Ebola-Ausbruch 2026 (DR Kongo)
AKTUALISIERT 18. Aug.: 5.021 bestätigte Fälle, 2.378 Tote, zweitgrößter Ebola-Ausbruch aller Zeiten, vor dem Ausbruch 2018–2020 im Kongo. Uganda für beendet erklärt am 28. Jul. Kein zugelassenes Mittel gegen den Bundibugyo-Stamm. PHEIC seit 16. Mai 2026; 5 Provinzen betroffen. Quellen: WHO, ECDC, Al Jazeera.
Der Kontext
Warum das Thema gerade explodiert: Am 16. Mai 2026 erklärte die Weltgesundheitsorganisation (WHO) den Ebola-Ausbruch in Zentralafrika zur „Public Health Emergency of International Concern” (PHEIC) – der höchsten Alarmstufe im globalen Gesundheitssystem. Diese Erklärung katapultierte das Thema in die internationalen Schlagzeilen und sorgt seitdem für anhaltende Suchanfragen weltweit.

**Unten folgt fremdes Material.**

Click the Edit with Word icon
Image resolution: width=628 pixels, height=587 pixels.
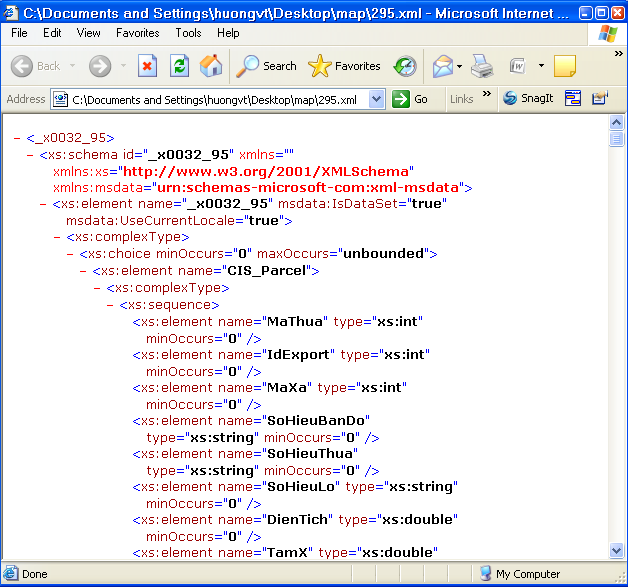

Aktualisierung vom 12. August 2026: 2.011 Tote, schnellster Ausbruch aller Zeiten. Stand 11. August 2026 bestätigen kongolesische Behörden 2.011 Todesfälle bei 4.381 bestätigten Fällen in fünf Provinzen plus Uganda. Behörden bezeichnen es als den schnellsten Ebola-Ausbruch aller Zeiten und den größten in der Geschichte des Landes. Die Todeszahlen verdoppelten sich, von 1.000 auf 2.000, in weniger als einem Monat. Die WHO warnt weiterhin, dass rund 80 % der neuen Fälle aus unbekannten Übertragungsketten stammen. Entscheidend: Für den seltenen Bundibugyo-Stamm gibt es weder ein zugelassenes Medikament noch einen Impfstoff; klinische Studien laufen, Ergebnisse sind jedoch erst in Monaten zu erwarten. Die UN warnt, dies könnte der tödlichste Ebola-Ausbruch aller Zeiten werden. Quellen: Al Jazeera, Washington Post, US News, UN News (11. Aug. 2026).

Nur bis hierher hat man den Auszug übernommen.